The special starts with an image of a female driving a Ford Thunderbird set to the band's classic "Fun, Fun, Fun." This 1976 rendition is harder edged than its 1960s counterpart, but any images of the 1960s Beach Boys that may have been conjured up by the track are quickly dashed when the camera cuts to an overweight, bearded Wilson, smoking and lying in bed. Brian may have been "back," but it's fairly clear this was not the same guy at the helm of all of the band's biggest hits. It's a testament to how far he has come by 2013 -- releasing critically acclaimed albums and reuniting with the Beach Boys for a successful tour -- when one views this footage of him from 1976.
Throughout the documentary, we see interview footage with the band's members, collaborators, and an old music teacher, who commented that the song, "Surfin'" received an "F" in his class, but sold one million copies. Wilson comments about his often troubled relationship with his father, stating that while he was never afraid of his brothers Carl and Dennis, he was afraid of his father. He then leads Carl and Dennis in a charming piano rendition of "I'm Bugged At My Ol' Man."

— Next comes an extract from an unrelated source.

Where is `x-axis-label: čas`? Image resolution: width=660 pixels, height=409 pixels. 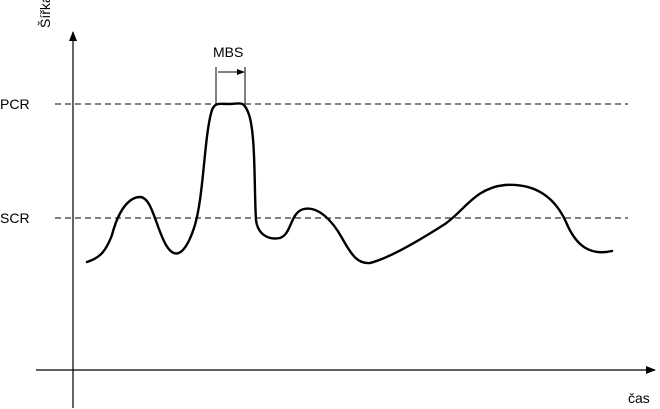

The special underscores how much Carl and Dennis Wilson are missed to this day. Carl delivers spot-on renditions of "Good Vibrations" and "God Only Knows," his angelic voice in fine form on both, while Dennis offers a heartfelt "You Are So Beautiful," while his drums give the group's songs a more rock and roll edge. A comical clip finds Dennis, very seriously, judging a beauty pageant as if he were inspecting seals on the space shuttle.
The highlight of the show has to be "That Same Song" from 15 Big Ones, though. Accompanied by a gospel choir, Wilson looks to be having fun as he offers a smoother vocal take than the raspy studio version. Wilson looks a lot less comfortable during the comedy bit with Dan Akroyd and John Belushi where, posing as police offers, they arrest Wilson for failing to surf and take him out in the water to do just that.
The DVD is a straight reissue of the original TV broadcast. The live footage was shot at Anaheim Stadium in 1976. The picture quality is clean for its age, with surprisingly good sound. Thankfully, it is kept in its original 4:3 aspect ratio. While not a strict concert video per se, the DVD is worth it for "That Same Song" alone. All of the live performances are good though and it is the complete original group on stage together, making The Beach Boys -- Good Vibrations Tour well worth owning.